Records from a dataset
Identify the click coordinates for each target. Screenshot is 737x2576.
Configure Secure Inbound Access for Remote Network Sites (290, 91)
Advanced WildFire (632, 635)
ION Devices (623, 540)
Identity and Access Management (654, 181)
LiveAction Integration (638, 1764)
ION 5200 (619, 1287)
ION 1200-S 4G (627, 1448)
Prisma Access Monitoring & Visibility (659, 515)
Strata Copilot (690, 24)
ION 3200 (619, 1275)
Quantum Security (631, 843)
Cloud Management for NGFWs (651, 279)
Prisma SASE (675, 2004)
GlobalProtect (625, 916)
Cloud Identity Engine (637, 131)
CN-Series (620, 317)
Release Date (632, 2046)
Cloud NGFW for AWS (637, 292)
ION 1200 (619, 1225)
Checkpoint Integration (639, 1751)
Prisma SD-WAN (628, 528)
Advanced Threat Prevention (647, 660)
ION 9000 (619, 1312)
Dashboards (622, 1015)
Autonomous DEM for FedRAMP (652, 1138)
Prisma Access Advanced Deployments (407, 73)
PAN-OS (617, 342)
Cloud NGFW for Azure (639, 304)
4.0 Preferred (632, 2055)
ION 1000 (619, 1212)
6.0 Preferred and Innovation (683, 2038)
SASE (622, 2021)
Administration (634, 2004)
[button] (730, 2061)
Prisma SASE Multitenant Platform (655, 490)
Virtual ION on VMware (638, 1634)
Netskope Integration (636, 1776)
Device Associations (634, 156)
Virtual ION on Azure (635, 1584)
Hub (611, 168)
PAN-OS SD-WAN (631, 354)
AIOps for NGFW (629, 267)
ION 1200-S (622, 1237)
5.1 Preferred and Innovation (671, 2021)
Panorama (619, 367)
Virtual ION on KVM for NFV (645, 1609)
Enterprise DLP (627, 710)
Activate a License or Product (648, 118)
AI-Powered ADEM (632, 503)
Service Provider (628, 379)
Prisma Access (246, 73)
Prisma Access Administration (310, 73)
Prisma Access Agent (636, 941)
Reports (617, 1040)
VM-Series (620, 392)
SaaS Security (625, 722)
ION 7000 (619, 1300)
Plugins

■ YOUR GOAL
Report the number of lines above containing the word "Advanced", with no other text.

■ ANSWER BELOW
3